Wednesday, September 13, 2006

Theology versus Praxis?

Joe came back from the birth of his son with both barrels blasting. His latest post on Does Theology Make A Difference? is direct and to the point:


I feel that in our profession that we can become enamored with learning about God but fail to meet him in the way. I remember once studying for a private pilot’s license – memorizing many charts, facts, and numbers. Yet when it came time to actually fly the plane I was quite unprepared. Can it be that we have become as Festus said of Paul, “While he was thus defending himself Festus burst out, "You are raving, Paul! All your learning has driven you mad!” (Acts 26:24)?

It could be that we don’t hear about theological praxis because it does not attract visitors to our blogs. Maybe we don’t want to share what we are doing simply because we would seem to be bragging. Yet I somehow do not think that is the case. I know from past experiences that words have been exchanged on numerous blogs which we would have been recalcitrant to exchange on the Lord’s Day – in the presence of our Brethren. Can the same tongue curse men and love God? I think not.

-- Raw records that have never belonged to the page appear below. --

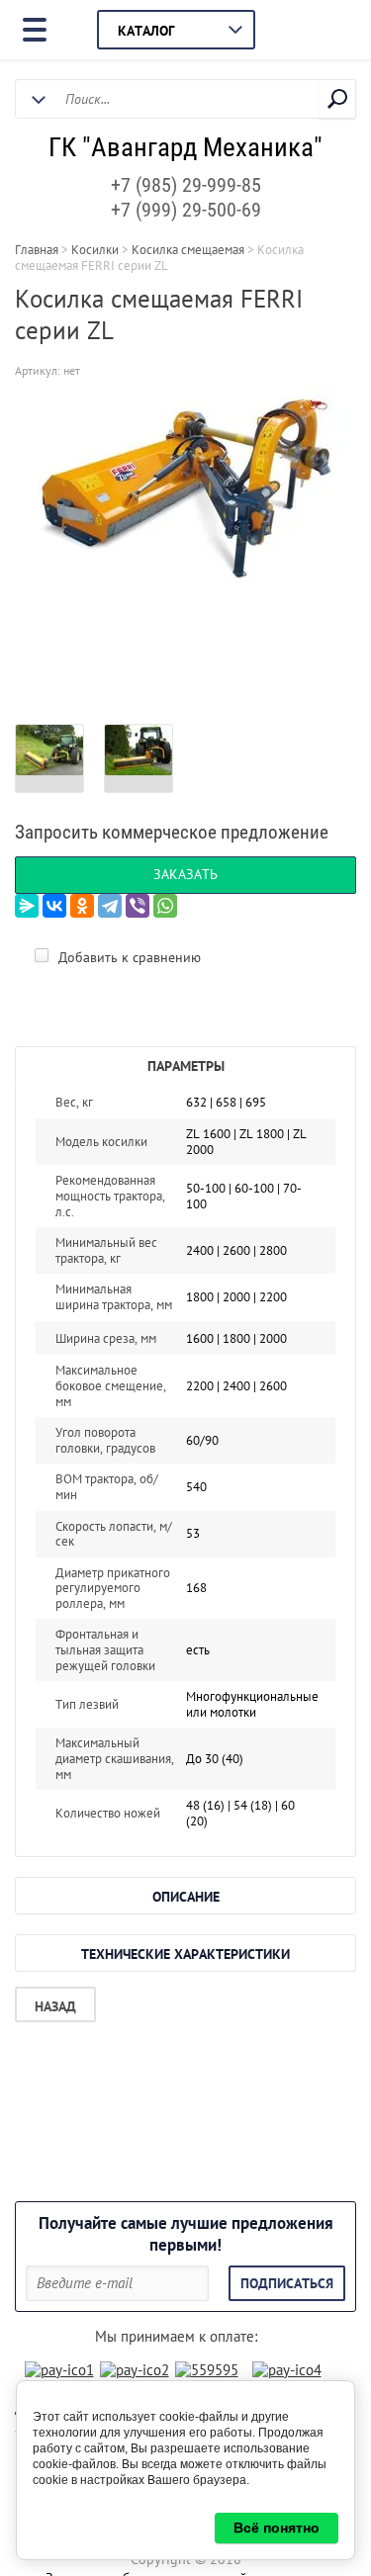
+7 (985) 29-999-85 (186, 185)
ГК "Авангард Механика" (185, 147)
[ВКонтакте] (54, 906)
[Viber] (137, 906)
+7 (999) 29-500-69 (186, 210)
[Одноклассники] (82, 906)
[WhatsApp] (165, 906)
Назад (55, 2006)
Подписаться (286, 2283)
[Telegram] (110, 906)
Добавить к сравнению (127, 957)
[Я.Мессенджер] (27, 906)
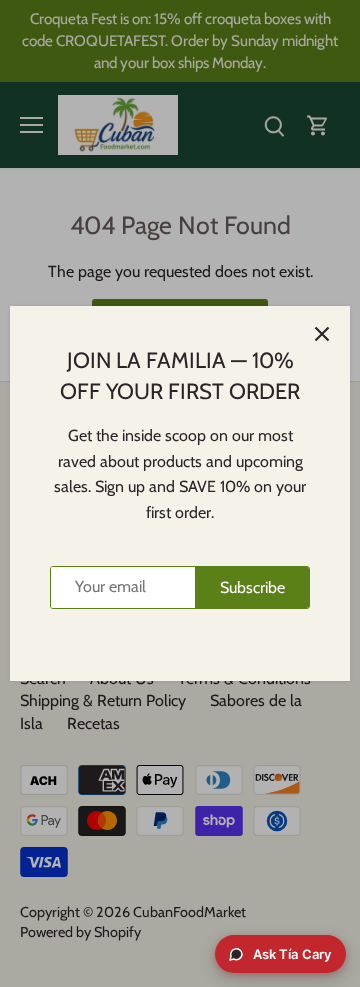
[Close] (322, 334)
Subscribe (252, 587)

Is it any wonder that people want to be elsewhere on church days if all of our theological learning cannot evoke empathy for our fellow man/woman even within the blogsphere? I was told by my systematic theology professor, Millard Erickson, that Barth took almost every Saturday to minister somehow to those in less fortunate circumstances than himself. Could that be true? Could it be true that his theology drove him to minister to the “least of these my brothers and sisters?”


<idle musing>

There is a grave disconnect in many ways. The problem, as I see it, is that we have disconnected two vital aspects of Christianity: the experiential and the intellectual/theological. So, we end up with either a "spiritual experience" with no sound foundations or a dry intellectual assent with no power to transform lives. The first results in cults, do-it-yourself spirituality or emotionalism. Experience for the sake of experience. No change in lives, no holiness, just experience for the sake of a thrill.

The second results in doubt that there really is a loving, just and personal (as in personality versus inanimate power) God. We then justify our lack of power by theologizing and cessationizing (is that a word?) scripture. After all, if we don't experience it, it must be gone or never was, right? Don't see people healed? Must be because it doesn't happen anymore, or never did. We are the measure by which we judge everything—and the serpent slithers up beside us and whispers, "You are gods." And we joyfully believe it. Paul says in I Corinthians that when he comes he will see the power of those who are big talkers, not what they can say.

I had a theology professor who used to say that his goal was to make every pastor a theologian and every theologian a soul winner. Noble goal, but only possible if there is an experiential connection with the theological reflection. That is one reason I like the Wesleyan tradition, the Wesleys were both strong on experiencing God, but they built a strong intellectual and theological framework within which they placed that experience.